◆ WORK ORDER:
Find the line with "The width and". Repeat it and each line after it, exactly, down to the end of the records below.

:::

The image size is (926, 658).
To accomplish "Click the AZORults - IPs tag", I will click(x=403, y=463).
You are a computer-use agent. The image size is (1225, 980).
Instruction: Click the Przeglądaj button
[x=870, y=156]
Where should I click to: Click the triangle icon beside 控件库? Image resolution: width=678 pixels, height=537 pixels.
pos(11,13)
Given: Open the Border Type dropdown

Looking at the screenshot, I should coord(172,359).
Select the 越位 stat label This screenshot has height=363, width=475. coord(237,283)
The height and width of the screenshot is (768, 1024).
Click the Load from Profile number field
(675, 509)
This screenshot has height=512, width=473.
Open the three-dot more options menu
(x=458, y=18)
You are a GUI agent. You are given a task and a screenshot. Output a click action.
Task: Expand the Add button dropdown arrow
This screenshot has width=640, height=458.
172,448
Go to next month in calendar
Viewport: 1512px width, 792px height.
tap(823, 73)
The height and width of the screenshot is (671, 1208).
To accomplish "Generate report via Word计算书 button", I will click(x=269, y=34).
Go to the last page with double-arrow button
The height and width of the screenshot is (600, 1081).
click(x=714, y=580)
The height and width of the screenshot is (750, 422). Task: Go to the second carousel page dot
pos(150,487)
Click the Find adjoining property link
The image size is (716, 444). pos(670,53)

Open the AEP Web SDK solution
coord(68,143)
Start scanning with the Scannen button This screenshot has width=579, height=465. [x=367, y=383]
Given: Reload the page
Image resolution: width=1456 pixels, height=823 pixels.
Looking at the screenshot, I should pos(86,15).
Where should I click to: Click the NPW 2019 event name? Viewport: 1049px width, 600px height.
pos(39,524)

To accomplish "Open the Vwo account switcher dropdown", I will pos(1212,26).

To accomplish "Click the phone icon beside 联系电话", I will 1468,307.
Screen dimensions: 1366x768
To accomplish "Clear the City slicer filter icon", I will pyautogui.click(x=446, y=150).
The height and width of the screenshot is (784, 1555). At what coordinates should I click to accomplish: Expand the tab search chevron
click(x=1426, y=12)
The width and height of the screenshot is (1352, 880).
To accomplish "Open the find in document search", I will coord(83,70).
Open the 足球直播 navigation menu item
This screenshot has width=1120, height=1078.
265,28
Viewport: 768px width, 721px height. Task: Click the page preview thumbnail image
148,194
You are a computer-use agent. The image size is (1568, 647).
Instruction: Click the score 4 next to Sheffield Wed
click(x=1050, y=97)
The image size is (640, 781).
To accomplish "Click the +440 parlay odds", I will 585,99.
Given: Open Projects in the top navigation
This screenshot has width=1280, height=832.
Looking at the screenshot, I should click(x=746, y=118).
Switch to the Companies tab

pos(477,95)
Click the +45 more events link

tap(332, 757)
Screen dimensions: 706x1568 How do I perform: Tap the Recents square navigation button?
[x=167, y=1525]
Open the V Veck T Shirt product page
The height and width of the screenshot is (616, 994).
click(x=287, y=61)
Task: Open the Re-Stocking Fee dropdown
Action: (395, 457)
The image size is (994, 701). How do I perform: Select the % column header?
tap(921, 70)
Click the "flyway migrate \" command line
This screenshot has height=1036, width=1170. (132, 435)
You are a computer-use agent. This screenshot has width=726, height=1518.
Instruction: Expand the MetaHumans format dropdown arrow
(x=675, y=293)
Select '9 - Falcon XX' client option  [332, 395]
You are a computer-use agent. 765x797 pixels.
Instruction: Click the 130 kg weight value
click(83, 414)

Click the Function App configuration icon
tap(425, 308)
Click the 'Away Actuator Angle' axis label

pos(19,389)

:::

◆ TASK SOLUTION:
The width and height of the screenshot is (1352, 880).
To accomplish "Open the find in document search", I will coord(83,70).
Open the 足球直播 navigation menu item
This screenshot has width=1120, height=1078.
265,28
Viewport: 768px width, 721px height. Task: Click the page preview thumbnail image
148,194
You are a computer-use agent. The image size is (1568, 647).
Instruction: Click the score 4 next to Sheffield Wed
click(x=1050, y=97)
The image size is (640, 781).
To accomplish "Click the +440 parlay odds", I will 585,99.
Given: Open Projects in the top navigation
This screenshot has width=1280, height=832.
Looking at the screenshot, I should click(x=746, y=118).
Switch to the Companies tab

pos(477,95)
Click the +45 more events link

tap(332, 757)
Screen dimensions: 706x1568 How do I perform: Tap the Recents square navigation button?
[x=167, y=1525]
Open the V Veck T Shirt product page
The height and width of the screenshot is (616, 994).
click(x=287, y=61)
Task: Open the Re-Stocking Fee dropdown
Action: (395, 457)
The image size is (994, 701). How do I perform: Select the % column header?
tap(921, 70)
Click the "flyway migrate \" command line
This screenshot has height=1036, width=1170. (132, 435)
You are a computer-use agent. This screenshot has width=726, height=1518.
Instruction: Expand the MetaHumans format dropdown arrow
(x=675, y=293)
Select '9 - Falcon XX' client option  [332, 395]
You are a computer-use agent. 765x797 pixels.
Instruction: Click the 130 kg weight value
click(83, 414)

Click the Function App configuration icon
tap(425, 308)
Click the 'Away Actuator Angle' axis label

pos(19,389)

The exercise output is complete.